Exactly as written, reproduce all of the entries.

____________

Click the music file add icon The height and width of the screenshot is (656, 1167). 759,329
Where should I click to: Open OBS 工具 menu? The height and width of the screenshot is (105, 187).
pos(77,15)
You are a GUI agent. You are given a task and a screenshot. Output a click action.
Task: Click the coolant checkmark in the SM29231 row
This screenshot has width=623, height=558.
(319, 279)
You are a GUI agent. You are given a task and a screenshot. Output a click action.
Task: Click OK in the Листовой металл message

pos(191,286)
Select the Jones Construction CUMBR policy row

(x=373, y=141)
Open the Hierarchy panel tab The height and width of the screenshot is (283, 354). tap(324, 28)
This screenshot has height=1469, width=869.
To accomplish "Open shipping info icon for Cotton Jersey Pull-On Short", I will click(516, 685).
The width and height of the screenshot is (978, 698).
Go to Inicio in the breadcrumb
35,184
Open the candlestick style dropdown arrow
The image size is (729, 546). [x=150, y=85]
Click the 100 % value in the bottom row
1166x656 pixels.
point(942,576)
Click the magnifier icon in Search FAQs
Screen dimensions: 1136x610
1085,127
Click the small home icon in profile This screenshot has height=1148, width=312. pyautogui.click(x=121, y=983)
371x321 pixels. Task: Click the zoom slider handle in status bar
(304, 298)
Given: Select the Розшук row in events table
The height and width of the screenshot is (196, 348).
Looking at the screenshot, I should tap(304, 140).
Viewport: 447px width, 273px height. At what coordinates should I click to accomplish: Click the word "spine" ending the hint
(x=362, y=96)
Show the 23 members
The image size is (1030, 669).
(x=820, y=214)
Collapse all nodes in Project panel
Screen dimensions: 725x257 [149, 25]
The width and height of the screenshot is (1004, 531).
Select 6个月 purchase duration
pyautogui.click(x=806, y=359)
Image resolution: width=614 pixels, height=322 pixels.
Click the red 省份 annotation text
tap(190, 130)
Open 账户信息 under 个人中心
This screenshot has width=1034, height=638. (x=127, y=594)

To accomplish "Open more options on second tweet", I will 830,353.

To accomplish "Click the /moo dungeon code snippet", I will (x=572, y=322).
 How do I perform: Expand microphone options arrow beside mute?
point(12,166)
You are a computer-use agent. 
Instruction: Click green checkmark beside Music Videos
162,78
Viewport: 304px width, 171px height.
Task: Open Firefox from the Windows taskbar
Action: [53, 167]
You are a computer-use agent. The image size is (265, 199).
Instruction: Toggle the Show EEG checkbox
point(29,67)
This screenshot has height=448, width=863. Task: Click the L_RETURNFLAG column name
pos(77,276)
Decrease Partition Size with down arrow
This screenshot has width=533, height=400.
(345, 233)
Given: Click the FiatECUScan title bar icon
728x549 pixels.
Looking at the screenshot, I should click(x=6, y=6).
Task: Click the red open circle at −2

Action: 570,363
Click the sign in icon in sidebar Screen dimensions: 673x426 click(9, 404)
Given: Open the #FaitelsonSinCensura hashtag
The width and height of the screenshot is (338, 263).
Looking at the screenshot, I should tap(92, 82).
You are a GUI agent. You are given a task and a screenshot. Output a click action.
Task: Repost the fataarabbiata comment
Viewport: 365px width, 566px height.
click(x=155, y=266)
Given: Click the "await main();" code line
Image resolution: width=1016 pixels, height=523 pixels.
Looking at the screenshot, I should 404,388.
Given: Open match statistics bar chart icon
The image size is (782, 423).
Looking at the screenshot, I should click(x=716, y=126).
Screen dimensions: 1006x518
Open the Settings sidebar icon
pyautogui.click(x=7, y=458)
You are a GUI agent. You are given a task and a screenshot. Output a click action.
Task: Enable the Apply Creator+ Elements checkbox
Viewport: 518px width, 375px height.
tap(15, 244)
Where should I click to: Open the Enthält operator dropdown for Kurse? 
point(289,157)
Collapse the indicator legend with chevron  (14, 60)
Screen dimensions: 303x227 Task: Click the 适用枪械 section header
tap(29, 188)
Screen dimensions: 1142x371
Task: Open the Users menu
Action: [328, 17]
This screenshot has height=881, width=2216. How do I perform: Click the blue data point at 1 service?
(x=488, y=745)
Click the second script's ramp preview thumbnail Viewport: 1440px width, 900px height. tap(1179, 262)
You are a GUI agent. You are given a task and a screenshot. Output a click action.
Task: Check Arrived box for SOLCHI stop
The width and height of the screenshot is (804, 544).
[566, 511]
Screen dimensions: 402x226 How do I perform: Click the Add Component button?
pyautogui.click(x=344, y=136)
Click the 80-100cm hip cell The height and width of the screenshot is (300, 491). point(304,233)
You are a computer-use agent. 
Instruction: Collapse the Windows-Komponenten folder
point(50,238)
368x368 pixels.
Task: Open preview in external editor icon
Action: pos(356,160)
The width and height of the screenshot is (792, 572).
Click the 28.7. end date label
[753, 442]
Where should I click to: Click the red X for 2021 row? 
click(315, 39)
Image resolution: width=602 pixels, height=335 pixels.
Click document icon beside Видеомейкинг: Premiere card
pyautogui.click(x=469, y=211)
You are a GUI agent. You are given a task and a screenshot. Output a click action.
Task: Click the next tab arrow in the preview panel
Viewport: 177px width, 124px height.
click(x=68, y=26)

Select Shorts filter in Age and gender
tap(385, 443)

____________

▶ [YOUR SOLUTION]:
Click the music file add icon The height and width of the screenshot is (656, 1167). 759,329
Where should I click to: Open OBS 工具 menu? The height and width of the screenshot is (105, 187).
pos(77,15)
You are a GUI agent. You are given a task and a screenshot. Output a click action.
Task: Click the coolant checkmark in the SM29231 row
This screenshot has width=623, height=558.
(319, 279)
You are a GUI agent. You are given a task and a screenshot. Output a click action.
Task: Click OK in the Листовой металл message

pos(191,286)
Select the Jones Construction CUMBR policy row

(x=373, y=141)
Open the Hierarchy panel tab The height and width of the screenshot is (283, 354). tap(324, 28)
This screenshot has height=1469, width=869.
To accomplish "Open shipping info icon for Cotton Jersey Pull-On Short", I will click(516, 685).
The width and height of the screenshot is (978, 698).
Go to Inicio in the breadcrumb
35,184
Open the candlestick style dropdown arrow
The image size is (729, 546). [x=150, y=85]
Click the 100 % value in the bottom row
1166x656 pixels.
point(942,576)
Click the magnifier icon in Search FAQs
Screen dimensions: 1136x610
1085,127
Click the small home icon in profile This screenshot has height=1148, width=312. pyautogui.click(x=121, y=983)
371x321 pixels. Task: Click the zoom slider handle in status bar
(304, 298)
Given: Select the Розшук row in events table
The height and width of the screenshot is (196, 348).
Looking at the screenshot, I should tap(304, 140).
Viewport: 447px width, 273px height. At what coordinates should I click to accomplish: Click the word "spine" ending the hint
(x=362, y=96)
Show the 23 members
The image size is (1030, 669).
(x=820, y=214)
Collapse all nodes in Project panel
Screen dimensions: 725x257 [149, 25]
The width and height of the screenshot is (1004, 531).
Select 6个月 purchase duration
pyautogui.click(x=806, y=359)
Image resolution: width=614 pixels, height=322 pixels.
Click the red 省份 annotation text
tap(190, 130)
Open 账户信息 under 个人中心
This screenshot has width=1034, height=638. (x=127, y=594)

To accomplish "Open more options on second tweet", I will 830,353.

To accomplish "Click the /moo dungeon code snippet", I will (x=572, y=322).
 How do I perform: Expand microphone options arrow beside mute?
point(12,166)
You are a computer-use agent. 
Instruction: Click green checkmark beside Music Videos
162,78
Viewport: 304px width, 171px height.
Task: Open Firefox from the Windows taskbar
Action: [53, 167]
You are a computer-use agent. The image size is (265, 199).
Instruction: Toggle the Show EEG checkbox
point(29,67)
This screenshot has height=448, width=863. Task: Click the L_RETURNFLAG column name
pos(77,276)
Decrease Partition Size with down arrow
This screenshot has width=533, height=400.
(345, 233)
Given: Click the FiatECUScan title bar icon
728x549 pixels.
Looking at the screenshot, I should click(x=6, y=6).
Task: Click the red open circle at −2

Action: 570,363
Click the sign in icon in sidebar Screen dimensions: 673x426 click(9, 404)
Given: Open the #FaitelsonSinCensura hashtag
The width and height of the screenshot is (338, 263).
Looking at the screenshot, I should tap(92, 82).
You are a GUI agent. You are given a task and a screenshot. Output a click action.
Task: Repost the fataarabbiata comment
Viewport: 365px width, 566px height.
click(x=155, y=266)
Given: Click the "await main();" code line
Image resolution: width=1016 pixels, height=523 pixels.
Looking at the screenshot, I should 404,388.
Given: Open match statistics bar chart icon
The image size is (782, 423).
Looking at the screenshot, I should click(x=716, y=126).
Screen dimensions: 1006x518
Open the Settings sidebar icon
pyautogui.click(x=7, y=458)
You are a GUI agent. You are given a task and a screenshot. Output a click action.
Task: Enable the Apply Creator+ Elements checkbox
Viewport: 518px width, 375px height.
tap(15, 244)
Where should I click to: Open the Enthält operator dropdown for Kurse? 
point(289,157)
Collapse the indicator legend with chevron  (14, 60)
Screen dimensions: 303x227 Task: Click the 适用枪械 section header
tap(29, 188)
Screen dimensions: 1142x371
Task: Open the Users menu
Action: [328, 17]
This screenshot has height=881, width=2216. How do I perform: Click the blue data point at 1 service?
(x=488, y=745)
Click the second script's ramp preview thumbnail Viewport: 1440px width, 900px height. tap(1179, 262)
You are a GUI agent. You are given a task and a screenshot. Output a click action.
Task: Check Arrived box for SOLCHI stop
The width and height of the screenshot is (804, 544).
[566, 511]
Screen dimensions: 402x226 How do I perform: Click the Add Component button?
pyautogui.click(x=344, y=136)
Click the 80-100cm hip cell The height and width of the screenshot is (300, 491). point(304,233)
You are a computer-use agent. 
Instruction: Collapse the Windows-Komponenten folder
point(50,238)
368x368 pixels.
Task: Open preview in external editor icon
Action: pos(356,160)
The width and height of the screenshot is (792, 572).
Click the 28.7. end date label
[753, 442]
Where should I click to: Click the red X for 2021 row? 
click(315, 39)
Image resolution: width=602 pixels, height=335 pixels.
Click document icon beside Видеомейкинг: Premiere card
pyautogui.click(x=469, y=211)
You are a GUI agent. You are given a task and a screenshot. Output a click action.
Task: Click the next tab arrow in the preview panel
Viewport: 177px width, 124px height.
click(x=68, y=26)

Select Shorts filter in Age and gender
tap(385, 443)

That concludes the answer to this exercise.